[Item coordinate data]

-- -- --

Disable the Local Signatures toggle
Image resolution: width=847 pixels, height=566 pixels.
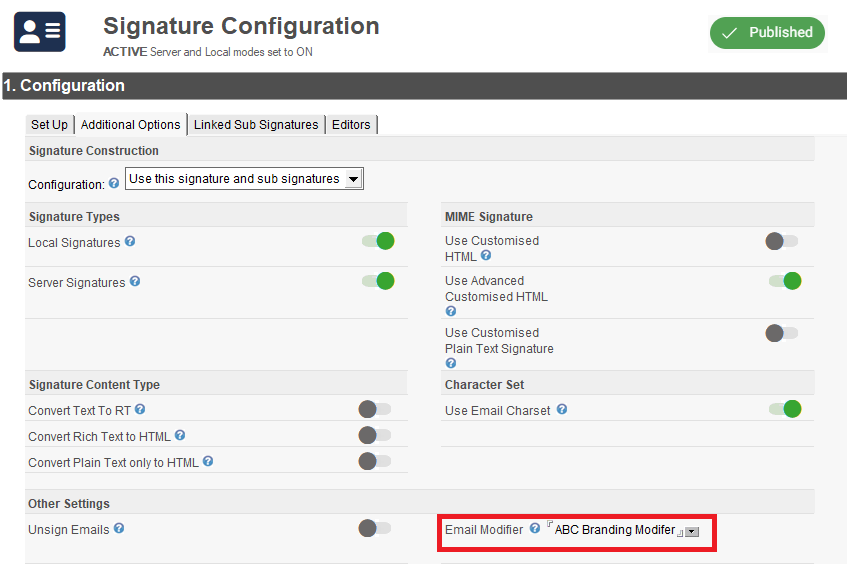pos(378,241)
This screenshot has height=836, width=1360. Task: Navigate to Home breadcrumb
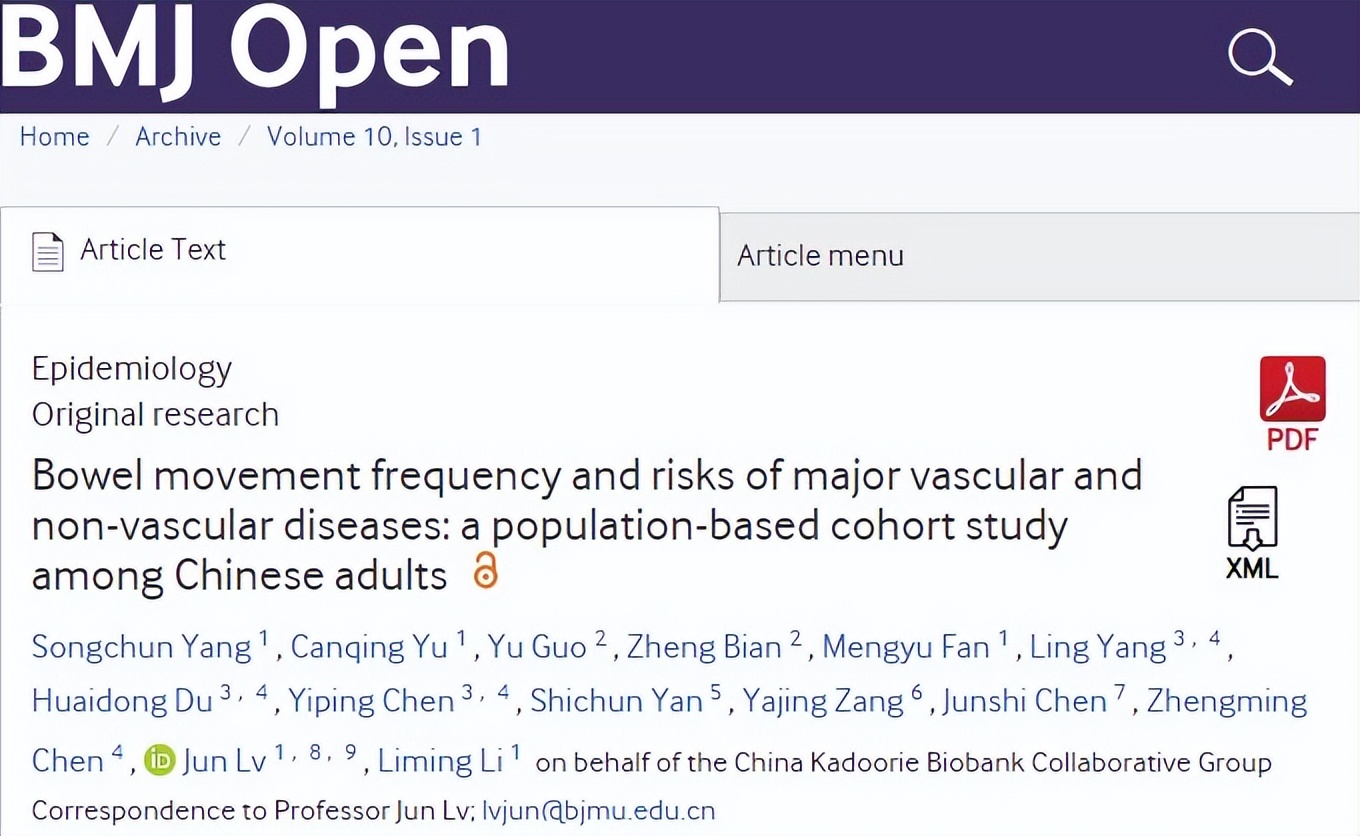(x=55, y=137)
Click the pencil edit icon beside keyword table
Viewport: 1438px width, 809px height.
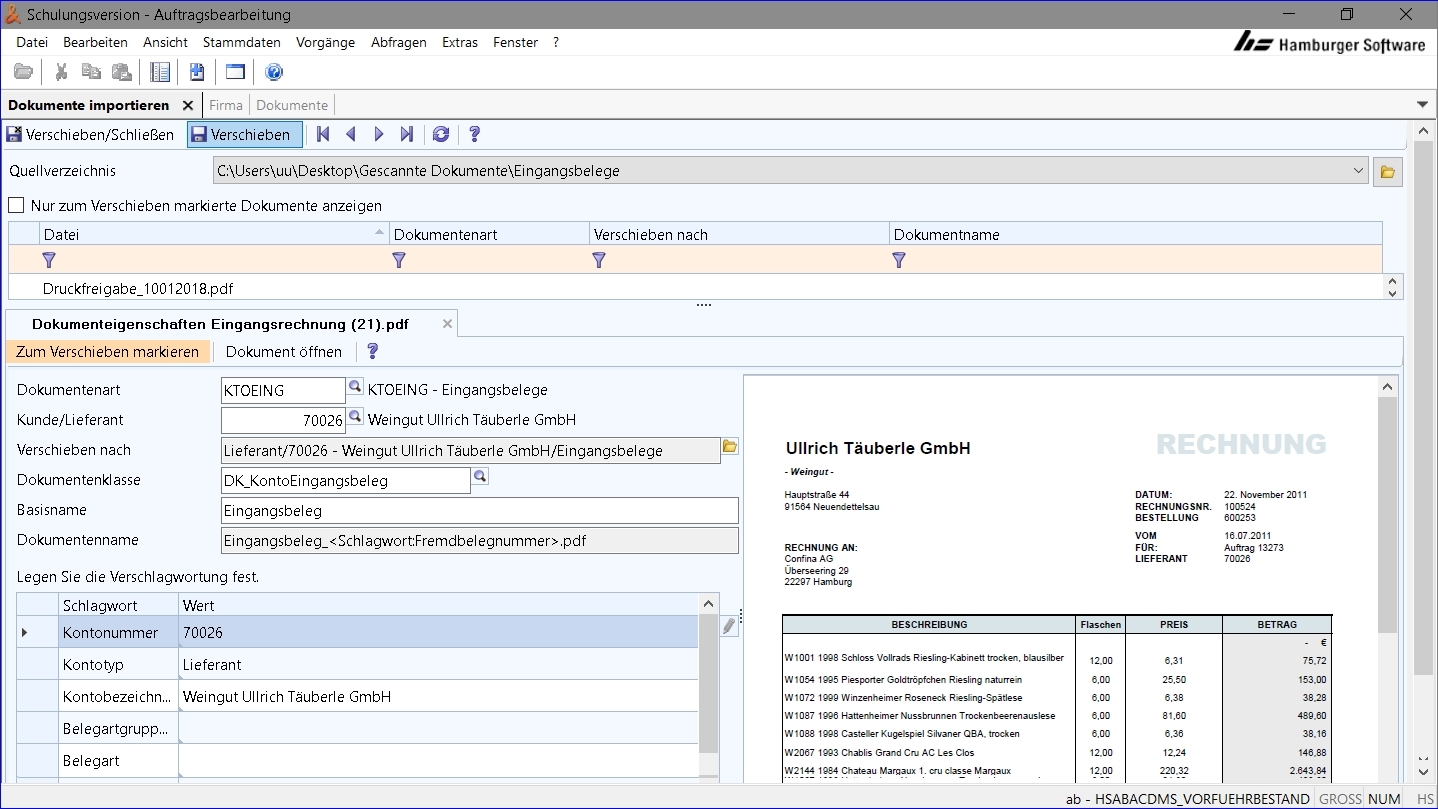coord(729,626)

-- -- --

● Your objective:
Can you reproduce every entry above word for word, without the pictures?

● Complete response:
Disable the Local Signatures toggle
Image resolution: width=847 pixels, height=566 pixels.
pos(378,241)
This screenshot has height=836, width=1360. Task: Navigate to Home breadcrumb
(x=55, y=137)
Click the pencil edit icon beside keyword table
Viewport: 1438px width, 809px height.
coord(729,626)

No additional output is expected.